Async benchmarks show regressions using 0.16.0 prereleases

[martincostello]

I've been doing some benchmarking of some applications comparing .NET 10 with .NET 11, which has required me to benchmark using 0.16.0 as 0.15.8 does not support apps targeting net11.0. These benchmarks are more end-to-end benchmarks than microbenchmarks (e.g. a whole HTTP request) and also involve async.

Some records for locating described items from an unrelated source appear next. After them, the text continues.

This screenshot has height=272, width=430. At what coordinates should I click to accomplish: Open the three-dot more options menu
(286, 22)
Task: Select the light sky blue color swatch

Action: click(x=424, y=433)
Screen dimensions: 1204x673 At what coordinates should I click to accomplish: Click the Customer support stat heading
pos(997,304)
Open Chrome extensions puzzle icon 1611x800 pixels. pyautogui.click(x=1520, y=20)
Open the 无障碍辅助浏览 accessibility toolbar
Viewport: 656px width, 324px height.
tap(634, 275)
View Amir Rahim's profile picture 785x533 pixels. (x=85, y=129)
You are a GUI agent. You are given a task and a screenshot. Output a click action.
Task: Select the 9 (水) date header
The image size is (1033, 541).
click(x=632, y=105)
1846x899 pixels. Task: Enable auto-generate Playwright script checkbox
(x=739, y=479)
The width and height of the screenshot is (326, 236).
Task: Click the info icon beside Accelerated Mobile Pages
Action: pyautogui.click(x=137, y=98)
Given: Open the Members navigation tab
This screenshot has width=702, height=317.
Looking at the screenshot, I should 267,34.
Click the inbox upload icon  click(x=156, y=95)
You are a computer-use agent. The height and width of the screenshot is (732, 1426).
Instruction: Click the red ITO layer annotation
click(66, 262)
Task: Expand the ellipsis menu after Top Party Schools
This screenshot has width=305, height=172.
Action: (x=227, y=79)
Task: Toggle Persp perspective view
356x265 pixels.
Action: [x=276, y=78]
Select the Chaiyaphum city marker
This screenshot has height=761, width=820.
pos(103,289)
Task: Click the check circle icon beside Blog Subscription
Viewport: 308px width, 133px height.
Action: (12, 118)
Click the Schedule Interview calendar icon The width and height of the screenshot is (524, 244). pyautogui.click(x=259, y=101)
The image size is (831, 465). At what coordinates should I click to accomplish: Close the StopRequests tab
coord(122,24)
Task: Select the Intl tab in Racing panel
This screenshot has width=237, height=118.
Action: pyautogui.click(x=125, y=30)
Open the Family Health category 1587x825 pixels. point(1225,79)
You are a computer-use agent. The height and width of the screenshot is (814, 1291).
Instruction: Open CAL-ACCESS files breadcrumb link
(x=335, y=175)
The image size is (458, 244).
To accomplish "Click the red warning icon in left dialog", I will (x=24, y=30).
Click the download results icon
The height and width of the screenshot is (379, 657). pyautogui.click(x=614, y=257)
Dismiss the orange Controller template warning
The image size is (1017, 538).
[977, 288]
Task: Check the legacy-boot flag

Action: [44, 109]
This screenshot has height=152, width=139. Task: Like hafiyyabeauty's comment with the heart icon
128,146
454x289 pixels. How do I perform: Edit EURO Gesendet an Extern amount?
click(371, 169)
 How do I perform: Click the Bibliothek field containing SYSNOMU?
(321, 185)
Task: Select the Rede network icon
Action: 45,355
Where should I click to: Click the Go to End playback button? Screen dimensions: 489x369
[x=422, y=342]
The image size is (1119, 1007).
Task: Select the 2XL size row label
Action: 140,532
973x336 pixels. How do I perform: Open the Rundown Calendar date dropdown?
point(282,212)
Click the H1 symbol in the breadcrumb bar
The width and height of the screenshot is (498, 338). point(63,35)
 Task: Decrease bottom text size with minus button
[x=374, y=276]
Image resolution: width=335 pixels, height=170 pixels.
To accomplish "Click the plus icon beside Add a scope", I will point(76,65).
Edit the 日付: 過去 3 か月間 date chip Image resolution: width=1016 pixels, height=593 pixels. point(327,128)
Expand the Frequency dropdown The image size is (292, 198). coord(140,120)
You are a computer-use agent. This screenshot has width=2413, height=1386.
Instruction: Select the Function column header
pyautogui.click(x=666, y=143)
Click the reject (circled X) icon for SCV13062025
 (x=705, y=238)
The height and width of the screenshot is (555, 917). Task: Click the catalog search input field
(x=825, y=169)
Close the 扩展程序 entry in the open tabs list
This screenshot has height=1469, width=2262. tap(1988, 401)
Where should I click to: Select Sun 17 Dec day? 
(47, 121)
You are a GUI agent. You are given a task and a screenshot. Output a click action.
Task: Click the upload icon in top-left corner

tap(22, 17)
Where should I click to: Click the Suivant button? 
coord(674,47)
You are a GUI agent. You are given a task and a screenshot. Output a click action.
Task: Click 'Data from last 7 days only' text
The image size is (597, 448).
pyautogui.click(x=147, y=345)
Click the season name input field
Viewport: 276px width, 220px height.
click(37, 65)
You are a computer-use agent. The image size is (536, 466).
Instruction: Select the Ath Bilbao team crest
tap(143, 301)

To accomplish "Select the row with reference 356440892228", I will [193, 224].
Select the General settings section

The benchmarks are essentially the below. The meat of the benchmark is in a private method for reuse across different benchmarks with different setups:

[Benchmark]
public Task<int> SomeScenarioName() => SendRequestsAsync();

private async Task<int> SendRequestsAsync()
{
    int statusCode = 0;

    for (int i = 0; i < OperationsPerInvoke; i++)
    {
        using var response = await _client!.GetAsync(Endpoint, HttpCompletionOption.ResponseHeadersRead);
        response.EnsureSuccessStatusCode();
        statusCode += (int)response.StatusCode;
    }

    return statusCode;
}

Tracking performance between the two is seemingly showing a lot of regression for both duration and allocations between the two. For example:

.NET 10 + 0.15.8:

BenchmarkDotNet v0.15.8, Windows 11 (10.0.26200.8457/25H2/2025Update/HudsonValley2)
13th Gen Intel Core i7-13700H 2.90GHz, 1 CPU, 20 logical and 14 physical cores
.NET SDK 10.0.300
  [Host]     : .NET 10.0.8 (10.0.8, 10.0.826.23019), X64 RyuJIT x86-64-v3
  DefaultJob : .NET 10.0.8 (10.0.8, 10.0.826.23019), X64 RyuJIT x86-64-v3

Method	Mean	Error	StdDev	Ratio	RatioSD	Gen0	Allocated	Alloc Ratio
Baseline	39.66 μs	0.394 μs	0.349 μs	1.00	0.01	0.1221	1.78 KB	1.00
Logs	36.74 μs	0.611 μs	0.572 μs	0.93	0.02	-	2.65 KB	1.49
AllTelemetry	93.32 μs	1.863 μs	4.011 μs	2.35	0.10	0.2441	3.33 KB	1.87
Metrics	86.56 μs	1.678 μs	4.178 μs	2.18	0.11	-	2.69 KB	1.51
Traces	83.80 μs	4.613 μs	13.011 μs	2.11	0.33	0.2441	3.29 KB	1.85

.NET 11 preview 4 + 0.16.0-*:

BenchmarkDotNet v0.16.0-nightly.20260513.530, Windows 11 (10.0.26200.8457/25H2/2025Update/HudsonValley2)
13th Gen Intel Core i7-13700H 2.90GHz, 1 CPU, 20 logical and 14 physical cores
Memory: 63.83 GB Total, 37.85 GB Available
.NET SDK 11.0.100-preview.4.26230.115
  [Host]     : .NET 11.0.0 (11.0.0-preview.4.26230.115, 11.0.26.23115), X64 RyuJIT x86-64-v3
  DefaultJob : .NET 11.0.0 (11.0.0-preview.4.26230.115, 11.0.26.23115), X64 RyuJIT x86-64-v3

Method	Mean	Error	StdDev	Median	Ratio	RatioSD	Gen0	Allocated	Alloc Ratio
Baseline	120.1 μs	2.67 μs	7.74 μs	123.1 μs	1.00	0.00	0.1831	2.74 KB	1.00
Logs	120.5 μs	4.23 μs	12.47 μs	125.4 μs	1.01	0.13	0.2441	3.62 KB	1.32
AllTelemetry	133.4 μs	4.34 μs	12.66 μs	137.3 μs	1.12	0.13	0.2441	4.3 KB	1.57
Metrics	129.2 μs	3.19 μs	9.24 μs	132.1 μs	1.08	0.11	0.2441	3.66 KB	1.34
Traces	128.7 μs	4.58 μs	13.13 μs	132.0 μs	1.08	0.13	0.2441	4.26 KB	1.55

I ran the benchmarks with the Event Pipe profiler and asked Copilot to analyse the difference between the two, and it returned the following analysis:

The regressions are most likely coming from async benchmark harness overhead in the .NET 11 runs, not from a new hot OpenTelemetry code path.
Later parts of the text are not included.